En la pasada feria de Córdoba, tuve la oportunidad de hacerme con el último libro de Antonio de Egipto, Un tiempo de bosques salvajes. Aunque nacido en Sevilla, al poco su familia se traslada a Cabra, donde crece forjándose su voz poética: Desnudos en la ciudad (2006) y La maleta (2009) son sus anteriores poemarios.
Un tiempo de bosques salvajes es un viaje al recuerdo íntimo del poeta, a la infancia que era la patria para Rilke, una imagen de sí mismo desde hoy al ayer que se nos presenta con una riqueza sensorial muy acertada en lo poético. Así lo observamos en «El encuentro», que abre el poemario, que nos da algunas pistas de cómo se articula el conjunto de la obra:
Versos antiguos me hablan
de un tiempo de bosques salvajes.
[…]
La memoria es el arma que conservo para tenerte.
Como decía, Antonio alude a lo olfativo (flor), lo visual (pájaro), lo auditivo (silencio), lo táctil (piedra) y lo gustativo (labios de yedra), para adentrarnos desde el primer poema en lo que evoca su infancia y que se representan mediante distintas «casas», lugar común de este poemario, caracterizadas muy acertadamente. Por ejemplo, la «Casa I» alude al alejamiento (lejana, distante, desierta) que lleva a la soledad («solos tú y yo /y el viento»). De todas ellas, es probablemente la IV la más sugerente con la referencia al barro, al «membrillo hecho carne en tus manos» o «las patatas horneadas en la leña» (nótese, de nuevo, los sentidos en los versos) y la poderosa imagen final del «vuelo perfecto sobre el agua». Precisamente, el cierre de los poemas es de lo más conseguido de Antonio de Egipto, como demuestra el final de la «Casa VIII»:
Así son los recuerdos:
imágenes clavadas
en cualquier ángulo muerto.
Tanto en este sentido, que nos proporciona el poeta, como el general literario, las imágenes son una de las bases de este volumen. Díez Borque la definía como representación de un objeto por medios sensibles, basándose en Rafael Lapesa, para quien la imagen presta forma sensible a las ideas abstractas y a diversos seres, sucesos, objetos, etc. En Antonio, es así, construyéndose a lo largo de los versos hasta realizarse como metáfora de fuerte y profundo significado, como ocurre en «Las lindes», en «Ultramarinos», una de las mejores composiciones del conjunto, o en «Casa VII»:
Una mañana marchó al bosque;
días después alguien encontró su cuerpo
junto al río. Deshojaba una flor,
sangraba pétalos.
Para quienes somos del sur de Córdoba, el paisaje que nos presenta es familiar y el poeta personifica y le imprime personalidad a lugares como «El Puente de Hierro» o «Caño Gordo», que son un punto común tangible y a la mano de los lectores.

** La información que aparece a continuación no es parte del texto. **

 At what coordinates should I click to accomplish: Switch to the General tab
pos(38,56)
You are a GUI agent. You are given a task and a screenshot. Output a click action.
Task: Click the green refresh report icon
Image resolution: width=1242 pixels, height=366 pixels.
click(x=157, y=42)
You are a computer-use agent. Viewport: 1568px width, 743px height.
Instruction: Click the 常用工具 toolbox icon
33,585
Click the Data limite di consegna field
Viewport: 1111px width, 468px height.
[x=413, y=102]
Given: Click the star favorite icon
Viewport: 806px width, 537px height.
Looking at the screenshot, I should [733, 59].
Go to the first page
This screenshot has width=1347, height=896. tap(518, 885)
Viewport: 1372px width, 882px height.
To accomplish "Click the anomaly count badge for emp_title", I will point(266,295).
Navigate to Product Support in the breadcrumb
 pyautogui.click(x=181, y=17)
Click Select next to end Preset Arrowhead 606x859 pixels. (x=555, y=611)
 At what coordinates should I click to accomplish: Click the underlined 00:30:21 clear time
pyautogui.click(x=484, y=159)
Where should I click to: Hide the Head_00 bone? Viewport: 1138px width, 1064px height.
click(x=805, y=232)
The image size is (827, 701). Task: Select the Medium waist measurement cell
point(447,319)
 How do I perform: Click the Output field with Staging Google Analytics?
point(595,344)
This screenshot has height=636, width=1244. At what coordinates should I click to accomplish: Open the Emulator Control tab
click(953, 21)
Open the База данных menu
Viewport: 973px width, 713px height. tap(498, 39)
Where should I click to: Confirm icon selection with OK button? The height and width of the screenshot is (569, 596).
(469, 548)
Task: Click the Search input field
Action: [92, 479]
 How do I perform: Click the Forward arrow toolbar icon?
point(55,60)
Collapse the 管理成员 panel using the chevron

Por último, en el estilo de este libro resulta llamativo el uso de la enumeración para articular varios de los poemas, como quien hace un ejercicio de recuerdo, pero digamos que resultando un recordatorio poético. Así lo encontramos de forma intensa en «Casa I» (sin voces, sin pisadas, sin camino), «Casa IV» (baldosas, escaleras, cebollas, membrillo, mermelada, patatas, etc.), «Casa VII» (sombreros, chaquetas, paraguas) y en varios poemas más, entre los que destaca la «Poética» final:
Fue un paseo por la ciudad
lo que me trajo de vuelta aquí:
Un colegio de rejas verdes,
un muro encalado,
los gritos de los niños,
los bancos de madera,
el rumor del agua de la fuente […]
O una enumeración extensa, en la que las sugerencias sensitiva y emotiva nos sobrecogen en su composición palabra a palabra. También en la citada «Poética» lo encontramos:
Mi territorio es real e irreal,
Es el recuerdo de los que están
y de los que se fueron, […]
Es un encuentro vital
que aparece y desaparece
con la fuerza del trueno,
con la simpleza del relámpago.
Y en poemas como el también citado «Ultramarinos», en el que se conjuga perfectamente con las imágenes y la sensualidad de su verbo, y «Camino hacia el bosque», con el camino, los tres árboles y el joven se concentran en ese espacio al mismo tiempo real e irreal del recuerdo. Así, la memoria es un arma poética que nos lleva a las historias ocultas del poeta, hechas poesía en Un tiempo de bosques salvajes.